Megan McArdle: “I read a week’s worth of newspapers from 1921”

From a Washington Post column by Megan McArdle headlined “I read a week’s worth of newspapers from 1921. It was comforting how wrong they were about what mattered.”:

Nothing invokes as much nostalgia as Christmases past. In the spirit of the season, I decided to see what Post readers were reading about in holiday seasons of yore. Alas, we didn’t have a correspondent in Bethlehem to cover the Big One. So I picked a nice round number — 100 years — and decided to read a week’s worth of papers from Christmas 1921 to New Year’s 1922.

I tried to imagine myself back in 1921, in a D.C. rowhouse much like the one I now occupy, with the gifts already opened and the wrappings disposed of, a cup of tea at my elbow and a dog or two at my feet. I opened my Christmas paper on — a big fat one, for in 1921 Christmas fell on Sunday — and settled in for a nice thorough read.

If you imagine yourself there with me, what do you see?

First, there is news of the great Washington Naval Conference, which has commanded half of the front page since opening in mid-November. The idea of the conference is for the great powers to jointly reduce their armaments, so everyone can spend the money on better things. Or at least that is the American idea.

The Japanese idea is to have a navy as close in size as possible to the British and American naval forces, and the French, smack up against Germany, are also not keen on disarmament. By Dec. 30, our editorial page would be seething: “The attitude of France at the Washington Conference is strange, disappointing, and dangerous to the world’s welfare.”

The conference will eventually cap naval tonnage while failing to limit submarines, none of which will prevent World War II. But we are still in Christmas week 1921, and that day’s paper is optimistic. “New era in World Affairs Here, Arms Delegates Say,” blares the headline, while the editorial page purrs: “In the main nations are moving upward toward greater freedom, more permanent order, and more general justice to individuals.”

Inside the paper, we may spend some time browsing the ads, perhaps pausing over the homage to the REO Speed Wagon — still a modern commercial vehicle in 1921, rather than an elderly rock band.
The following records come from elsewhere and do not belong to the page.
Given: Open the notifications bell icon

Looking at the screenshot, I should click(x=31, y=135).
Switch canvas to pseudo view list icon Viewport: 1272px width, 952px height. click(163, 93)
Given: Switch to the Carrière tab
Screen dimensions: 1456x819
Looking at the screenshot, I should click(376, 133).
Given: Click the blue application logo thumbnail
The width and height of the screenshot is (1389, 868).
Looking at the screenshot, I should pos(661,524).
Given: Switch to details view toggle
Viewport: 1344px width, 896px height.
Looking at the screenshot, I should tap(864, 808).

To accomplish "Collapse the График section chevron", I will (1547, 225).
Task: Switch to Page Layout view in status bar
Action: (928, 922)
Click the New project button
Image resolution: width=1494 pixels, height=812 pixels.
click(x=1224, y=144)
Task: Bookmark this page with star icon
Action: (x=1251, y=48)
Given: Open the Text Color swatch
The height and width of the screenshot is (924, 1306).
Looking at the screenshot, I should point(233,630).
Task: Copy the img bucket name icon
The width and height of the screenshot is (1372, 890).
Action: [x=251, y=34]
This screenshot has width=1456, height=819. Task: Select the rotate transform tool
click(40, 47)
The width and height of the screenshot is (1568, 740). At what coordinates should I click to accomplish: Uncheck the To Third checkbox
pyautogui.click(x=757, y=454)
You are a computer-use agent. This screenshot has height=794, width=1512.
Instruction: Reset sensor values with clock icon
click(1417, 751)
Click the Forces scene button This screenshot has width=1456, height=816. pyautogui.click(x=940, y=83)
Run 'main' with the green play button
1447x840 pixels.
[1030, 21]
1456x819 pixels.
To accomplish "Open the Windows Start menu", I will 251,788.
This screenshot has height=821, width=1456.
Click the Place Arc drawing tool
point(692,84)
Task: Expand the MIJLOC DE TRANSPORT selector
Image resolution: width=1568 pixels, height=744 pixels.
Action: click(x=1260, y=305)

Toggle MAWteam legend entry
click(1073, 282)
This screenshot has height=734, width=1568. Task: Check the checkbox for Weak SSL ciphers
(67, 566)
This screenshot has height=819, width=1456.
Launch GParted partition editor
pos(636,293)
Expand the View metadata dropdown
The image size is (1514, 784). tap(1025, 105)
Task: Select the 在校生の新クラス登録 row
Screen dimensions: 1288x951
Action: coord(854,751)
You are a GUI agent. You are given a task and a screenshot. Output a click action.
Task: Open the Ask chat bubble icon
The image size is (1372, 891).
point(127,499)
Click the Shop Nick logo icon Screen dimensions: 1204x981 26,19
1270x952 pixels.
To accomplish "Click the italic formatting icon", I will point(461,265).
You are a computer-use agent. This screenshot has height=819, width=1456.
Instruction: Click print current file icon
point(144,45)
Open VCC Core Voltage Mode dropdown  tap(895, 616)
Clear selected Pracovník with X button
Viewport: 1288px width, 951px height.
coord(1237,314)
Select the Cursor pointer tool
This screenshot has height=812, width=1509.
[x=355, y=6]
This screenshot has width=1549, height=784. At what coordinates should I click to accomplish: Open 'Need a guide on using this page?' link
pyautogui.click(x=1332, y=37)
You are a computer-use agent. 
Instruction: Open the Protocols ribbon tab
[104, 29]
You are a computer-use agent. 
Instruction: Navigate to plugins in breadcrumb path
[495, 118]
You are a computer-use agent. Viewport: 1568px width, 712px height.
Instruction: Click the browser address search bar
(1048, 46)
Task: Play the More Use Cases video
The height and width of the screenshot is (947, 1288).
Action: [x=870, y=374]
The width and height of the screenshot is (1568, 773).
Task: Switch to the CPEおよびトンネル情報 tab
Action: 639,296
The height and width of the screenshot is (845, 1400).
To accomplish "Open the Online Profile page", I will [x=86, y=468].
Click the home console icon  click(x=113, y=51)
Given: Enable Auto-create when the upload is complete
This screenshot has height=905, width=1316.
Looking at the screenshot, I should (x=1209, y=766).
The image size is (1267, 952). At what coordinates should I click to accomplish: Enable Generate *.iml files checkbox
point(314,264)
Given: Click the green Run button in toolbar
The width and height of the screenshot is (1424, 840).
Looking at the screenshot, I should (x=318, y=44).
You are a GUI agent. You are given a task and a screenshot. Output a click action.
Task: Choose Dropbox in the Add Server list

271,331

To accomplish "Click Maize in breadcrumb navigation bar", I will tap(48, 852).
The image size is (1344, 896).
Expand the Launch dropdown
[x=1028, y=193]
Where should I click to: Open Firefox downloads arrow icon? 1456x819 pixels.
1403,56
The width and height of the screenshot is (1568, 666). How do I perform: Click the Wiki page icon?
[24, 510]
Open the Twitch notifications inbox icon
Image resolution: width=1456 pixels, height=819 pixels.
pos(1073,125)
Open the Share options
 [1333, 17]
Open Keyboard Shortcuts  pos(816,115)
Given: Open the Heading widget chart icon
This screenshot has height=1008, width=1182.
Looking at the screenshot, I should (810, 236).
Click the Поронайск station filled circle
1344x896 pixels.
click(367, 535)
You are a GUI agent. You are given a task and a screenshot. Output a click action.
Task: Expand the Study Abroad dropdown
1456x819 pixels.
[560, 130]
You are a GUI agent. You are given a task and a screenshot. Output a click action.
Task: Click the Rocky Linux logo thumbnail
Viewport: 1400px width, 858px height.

We find predictions that Russia will soon be forced to abandon communism and embrace capitalism to feed its people. (Millions of dollars have just been earmarked for U.S. food aid to the starving Soviets.) But let’s linger longest over Christmas Day’s big piece on social issues: an article on America’s missing girls, authored by “Mrs. Sherlock Holmes,” Grace Humiston….

Mrs. Humiston, the first woman to serve as a special assistant U.S. attorney, had since moved on to hunting down missing girls. Mostly she is writing about runaways, many of whom crave freedom and excitement. But despite being something of a feminist pioneer, she seems far more concerned about the dangers awaiting country girls in big cities than she is about the patriarchy stifling sturdy young adventuresses.

Okay, that’s us peeking in from our vantage point of 2021, but it’s the kind of odd note that will hit any modern reader over and over while reading through a paper this old. The most important story of the day was a naval conference no one but historians remembers, and further column inches were devoted to the finer details of railway regulation and tariff formulas. Race is mentioned mostly to classify criminals, sex is a tangential aside to a college censorship story, and women’s issues are the new dropped waists and shorter hemlines. Aviation means dirigibles as well as airplanes, while Prohibition merits a few side stories and a single editorial suggesting that alcohol bans weren’t working yet but were probably just about to.

And as you alternately laugh or frown at their blindness, remember that we are all of us only living through the first draft of history, which counsels a little humility. No matter how earnest our convictions, even the smartest of us are probably missing half the important stories and getting a lot of the others wrong.

That may seem dismaying if you fantasize about being on “the right side of history,” but really, it’s a holiday gift, of sorts. Once you imagine your descendants peering back in surprise across the centuries, chuckling at the sight of you passionately arguing some historical irrelevancy, it gets easier to relax and stop shouting at each other. Or maybe even put down our phones and attend to the biggest story most of us will ever live through — not what’s happening in the news but in the homes where we read it.

Megan McArdle is a Washington Post columnist and the author of “The Up Side of Down: Why Failing Well Is the Key to Success.”